Thursday, December 29, 2011

The Other Guy's Bride by Connie Brockway

Book Description:
Determined to prove her worth as a budding archaeologist, Genisse Braxton vows to solve one of the world's greatest mysteries-to find the location of the lost city of Zerzura. Unfortunately, no man dares take the risk of escorting the resolute young scholar across the open desert. But on her way to Egypt, Genisse engages in a daring deception-she will switch places with Mildred Whimpelhall, who is traveling to meet her fiancé.

Cynical adventurer Jim Owen will do anything to escape the dark secrets of his troubled past. Betrayed by the woman he loved, scorned by proper society, he agrees to carry out a danger-fraught task: escort Mildred Whimpelhall across a lawless desert to her intended. But Jim is about to learn that "Mildred" isn't exactly what she seems...and the dangers they face together are eclipsed only by an even greater peril: falling in love, against all reason, with another guy's bride...

Quickie Review:  At long last a sequel to As You Desire, one of my favorite historical romances!  I must mention that this book is a first for Connie Brockway, who decided to break away from the traditional publishing world by "going rogue" and self publish this e-book.  Then Amazon made a deal with her to publish it in print as well, so she had the best of both worlds.  Tired of having to kowtow to what her publishers wanted her to write, she wanted the freedom to write what she wanted to write! I applaud her courage to break away and - I'm so glad she did!

This story revolves around the daughter of Harry and Dizzy Braxton from As You Desire.  Ginny, following in her parent's footsteps, has a passion for archeology, but she is chagrined because no one will take her seriously.   Plus, her tendency to wreak havoc wherever she goes has given her a reputation amongst the locals - avoid at all costs!  No one wants anything to do with her, convinced she is a jinx.  Certain she has made a new and spectacular discovery, she sneaks off to the Saharan desert passing herself off as the fiancée of the commander of a British outpost in the middle of nowhere. Her guide is Jim Owens, a quasi American cowboy who's a scoundrel but knows his way in the desert.  The commander of the post has hired Owens to escort his fiancée, Miss Whimpelhall, since Owens owes him a big favor.  Of course, no one has any idea that Miss Whimpelhall got seasick and decided to take a different route to Egypt.  Ginny, a fellow passenger on their ship, takes advantage of Miss Whimpelhall's change of plans and blithely dyes her hair a garish henna red and "becomes" Miss Whimpelhall.

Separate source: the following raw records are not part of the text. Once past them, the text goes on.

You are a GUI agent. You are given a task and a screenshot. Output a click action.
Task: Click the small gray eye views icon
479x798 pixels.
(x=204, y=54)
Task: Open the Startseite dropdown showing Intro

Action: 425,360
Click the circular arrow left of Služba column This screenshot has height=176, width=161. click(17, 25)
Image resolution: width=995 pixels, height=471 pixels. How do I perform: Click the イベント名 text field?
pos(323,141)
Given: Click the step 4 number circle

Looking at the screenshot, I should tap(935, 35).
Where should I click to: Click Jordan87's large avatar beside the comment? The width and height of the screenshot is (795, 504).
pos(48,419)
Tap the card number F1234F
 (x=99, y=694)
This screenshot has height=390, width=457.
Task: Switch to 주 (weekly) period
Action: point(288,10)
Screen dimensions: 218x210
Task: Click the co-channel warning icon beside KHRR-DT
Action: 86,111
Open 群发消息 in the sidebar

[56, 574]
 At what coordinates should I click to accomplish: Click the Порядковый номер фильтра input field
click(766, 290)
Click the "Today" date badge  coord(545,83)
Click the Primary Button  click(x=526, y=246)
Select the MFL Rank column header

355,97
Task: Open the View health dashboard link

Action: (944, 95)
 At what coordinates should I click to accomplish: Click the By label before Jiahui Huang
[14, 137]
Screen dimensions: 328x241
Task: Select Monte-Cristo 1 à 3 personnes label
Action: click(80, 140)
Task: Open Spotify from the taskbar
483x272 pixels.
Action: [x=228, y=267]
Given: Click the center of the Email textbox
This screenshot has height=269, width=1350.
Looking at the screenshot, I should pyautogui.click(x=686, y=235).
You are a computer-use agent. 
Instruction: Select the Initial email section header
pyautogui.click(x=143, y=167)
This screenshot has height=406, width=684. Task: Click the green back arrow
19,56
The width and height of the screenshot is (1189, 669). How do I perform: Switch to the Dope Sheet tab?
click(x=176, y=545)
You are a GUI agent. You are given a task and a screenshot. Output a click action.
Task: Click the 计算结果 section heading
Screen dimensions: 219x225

In Cairo, Ginny and Jim hook up and their journey together begins.  It soon become clear that Ginny is a magnet for problems and small catastrophes.  Yet Jim still finds himself falling in love with her. Ginny is just as you'd expect Dizzy and Harry's daughter to be, she holds her own against Jim, although their constant bickering and miscommunication with one another after her identity is  revealed grew tedious and frustrating. Still, the ending was very romantic, which made up for some weaker parts in the middle in the book.  But overall, this was a real treat.  Ginny and Jim are a great pair and I loved his secret and the way it all unfolds - it really was a fun plot line with lots of humor that is expected with a Connie Brockway novel, adventure, sand storms, kidnappings and even some glimpses of Harry and Dizzy as parents to their large brood of children!  (I loved Harry's reaction when he finds out his daughter has been alone - in a cave - with the notorious Jim Owens!)  It all made for a very satisfying read!  *clapping*



The_Book_Queen said...

Great review. Would it be necessary, do you think, to read As You Desire first? I've currently got TOGB in my pile right now to read and review, and I am curious if I should wait to read it until I get her parent's story?


Julie at Outlandish Dreaming said...

TBQ - it's not necessary, but it made it more enjoyable to read As You Desire first, plus AYD is such a good book!! You have to read it, it's simply delightful!